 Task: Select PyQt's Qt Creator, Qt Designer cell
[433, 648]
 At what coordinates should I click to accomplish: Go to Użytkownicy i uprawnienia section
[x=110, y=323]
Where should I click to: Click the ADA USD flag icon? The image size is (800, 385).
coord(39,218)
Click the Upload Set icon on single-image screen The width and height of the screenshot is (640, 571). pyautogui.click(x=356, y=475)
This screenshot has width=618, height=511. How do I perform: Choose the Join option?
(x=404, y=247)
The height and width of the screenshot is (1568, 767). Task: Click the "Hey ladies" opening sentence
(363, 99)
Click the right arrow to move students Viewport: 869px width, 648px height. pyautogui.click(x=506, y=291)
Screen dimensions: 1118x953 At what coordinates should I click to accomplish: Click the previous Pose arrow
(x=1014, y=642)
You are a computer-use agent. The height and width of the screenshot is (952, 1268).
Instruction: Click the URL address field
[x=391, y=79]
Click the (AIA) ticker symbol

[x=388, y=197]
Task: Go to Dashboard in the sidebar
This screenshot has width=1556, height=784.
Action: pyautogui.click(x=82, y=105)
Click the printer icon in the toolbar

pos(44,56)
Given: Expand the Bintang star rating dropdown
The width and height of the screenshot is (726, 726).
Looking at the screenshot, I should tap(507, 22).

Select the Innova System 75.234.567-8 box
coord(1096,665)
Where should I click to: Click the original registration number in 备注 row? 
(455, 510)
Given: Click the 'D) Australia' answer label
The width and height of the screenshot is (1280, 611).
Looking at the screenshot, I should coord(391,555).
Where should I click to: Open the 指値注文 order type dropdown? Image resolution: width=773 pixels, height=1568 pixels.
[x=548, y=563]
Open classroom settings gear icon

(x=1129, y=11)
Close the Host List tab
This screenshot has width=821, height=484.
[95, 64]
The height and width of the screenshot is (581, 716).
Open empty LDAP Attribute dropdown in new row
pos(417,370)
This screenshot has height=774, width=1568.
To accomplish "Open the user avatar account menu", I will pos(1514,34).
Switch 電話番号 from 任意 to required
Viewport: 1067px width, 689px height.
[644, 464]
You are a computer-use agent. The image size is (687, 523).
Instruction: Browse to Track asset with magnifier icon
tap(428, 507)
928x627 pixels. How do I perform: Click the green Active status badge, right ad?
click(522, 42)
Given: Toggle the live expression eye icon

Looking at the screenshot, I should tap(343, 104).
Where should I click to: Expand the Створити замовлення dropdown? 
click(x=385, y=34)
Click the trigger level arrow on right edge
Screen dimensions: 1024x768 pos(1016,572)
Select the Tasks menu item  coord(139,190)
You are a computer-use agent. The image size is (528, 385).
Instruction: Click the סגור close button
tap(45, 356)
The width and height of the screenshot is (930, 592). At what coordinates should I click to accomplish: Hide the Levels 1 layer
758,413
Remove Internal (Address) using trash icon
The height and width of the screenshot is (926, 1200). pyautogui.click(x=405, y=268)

+ + + +

■ Task to carry out:
Make a precise copy of the records in their entirety.

■ Reply to the exercise:
 Task: Select PyQt's Qt Creator, Qt Designer cell
[433, 648]
 At what coordinates should I click to accomplish: Go to Użytkownicy i uprawnienia section
[x=110, y=323]
Where should I click to: Click the ADA USD flag icon? The image size is (800, 385).
coord(39,218)
Click the Upload Set icon on single-image screen The width and height of the screenshot is (640, 571). pyautogui.click(x=356, y=475)
This screenshot has width=618, height=511. How do I perform: Choose the Join option?
(x=404, y=247)
The height and width of the screenshot is (1568, 767). Task: Click the "Hey ladies" opening sentence
(363, 99)
Click the right arrow to move students Viewport: 869px width, 648px height. pyautogui.click(x=506, y=291)
Screen dimensions: 1118x953 At what coordinates should I click to accomplish: Click the previous Pose arrow
(x=1014, y=642)
You are a computer-use agent. The height and width of the screenshot is (952, 1268).
Instruction: Click the URL address field
[x=391, y=79]
Click the (AIA) ticker symbol

[x=388, y=197]
Task: Go to Dashboard in the sidebar
This screenshot has width=1556, height=784.
Action: pyautogui.click(x=82, y=105)
Click the printer icon in the toolbar

pos(44,56)
Given: Expand the Bintang star rating dropdown
The width and height of the screenshot is (726, 726).
Looking at the screenshot, I should tap(507, 22).

Select the Innova System 75.234.567-8 box
coord(1096,665)
Where should I click to: Click the original registration number in 备注 row? 
(455, 510)
Given: Click the 'D) Australia' answer label
The width and height of the screenshot is (1280, 611).
Looking at the screenshot, I should coord(391,555).
Where should I click to: Open the 指値注文 order type dropdown? Image resolution: width=773 pixels, height=1568 pixels.
[x=548, y=563]
Open classroom settings gear icon

(x=1129, y=11)
Close the Host List tab
This screenshot has width=821, height=484.
[95, 64]
The height and width of the screenshot is (581, 716).
Open empty LDAP Attribute dropdown in new row
pos(417,370)
This screenshot has height=774, width=1568.
To accomplish "Open the user avatar account menu", I will pos(1514,34).
Switch 電話番号 from 任意 to required
Viewport: 1067px width, 689px height.
[644, 464]
You are a computer-use agent. The image size is (687, 523).
Instruction: Browse to Track asset with magnifier icon
tap(428, 507)
928x627 pixels. How do I perform: Click the green Active status badge, right ad?
click(522, 42)
Given: Toggle the live expression eye icon

Looking at the screenshot, I should tap(343, 104).
Where should I click to: Expand the Створити замовлення dropdown? 
click(x=385, y=34)
Click the trigger level arrow on right edge
Screen dimensions: 1024x768 pos(1016,572)
Select the Tasks menu item  coord(139,190)
You are a computer-use agent. The image size is (528, 385).
Instruction: Click the סגור close button
tap(45, 356)
The width and height of the screenshot is (930, 592). At what coordinates should I click to accomplish: Hide the Levels 1 layer
758,413
Remove Internal (Address) using trash icon
The height and width of the screenshot is (926, 1200). pyautogui.click(x=405, y=268)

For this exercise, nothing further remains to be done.